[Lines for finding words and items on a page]
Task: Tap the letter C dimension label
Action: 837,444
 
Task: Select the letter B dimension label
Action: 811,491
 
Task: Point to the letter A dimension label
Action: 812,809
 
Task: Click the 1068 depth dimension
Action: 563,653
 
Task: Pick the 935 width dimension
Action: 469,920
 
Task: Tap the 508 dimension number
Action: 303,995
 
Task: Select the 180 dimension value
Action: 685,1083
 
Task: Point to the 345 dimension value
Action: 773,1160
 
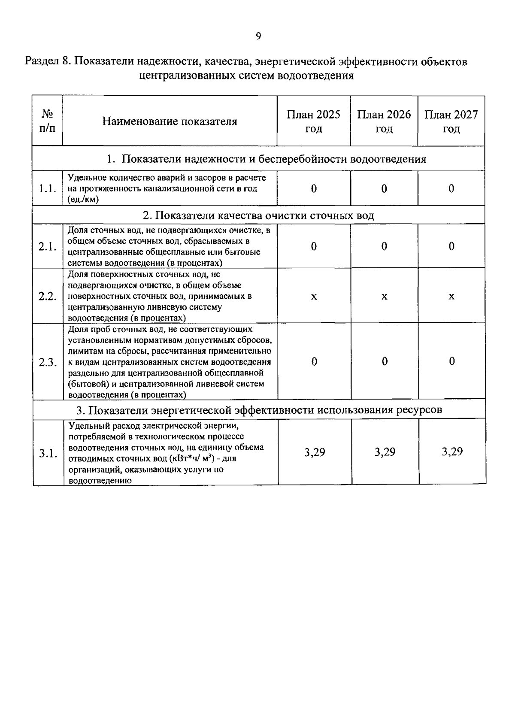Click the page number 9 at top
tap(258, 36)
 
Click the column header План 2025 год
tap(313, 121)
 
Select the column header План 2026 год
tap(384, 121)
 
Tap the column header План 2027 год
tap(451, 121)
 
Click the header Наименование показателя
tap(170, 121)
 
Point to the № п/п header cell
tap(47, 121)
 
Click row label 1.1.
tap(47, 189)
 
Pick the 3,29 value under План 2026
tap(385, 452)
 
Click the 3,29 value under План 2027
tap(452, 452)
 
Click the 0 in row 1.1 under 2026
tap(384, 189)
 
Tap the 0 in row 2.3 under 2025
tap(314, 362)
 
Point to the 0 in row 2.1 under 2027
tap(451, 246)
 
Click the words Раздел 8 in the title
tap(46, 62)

TO DO: Copy word for word the part of these lines that opens with the line containing "Click the column header План 2025 год" and runs through the very last line, including both ends.

FULL ANSWER:
Click the column header План 2025 год
tap(313, 121)
 
Select the column header План 2026 год
tap(384, 121)
 
Tap the column header План 2027 год
tap(451, 121)
 
Click the header Наименование показателя
tap(170, 121)
 
Point to the № п/п header cell
tap(47, 121)
 
Click row label 1.1.
tap(47, 189)
 
Pick the 3,29 value under План 2026
tap(385, 452)
 
Click the 3,29 value under План 2027
tap(452, 452)
 
Click the 0 in row 1.1 under 2026
tap(384, 189)
 
Tap the 0 in row 2.3 under 2025
tap(314, 362)
 
Point to the 0 in row 2.1 under 2027
tap(451, 246)
 
Click the words Раздел 8 in the title
tap(46, 62)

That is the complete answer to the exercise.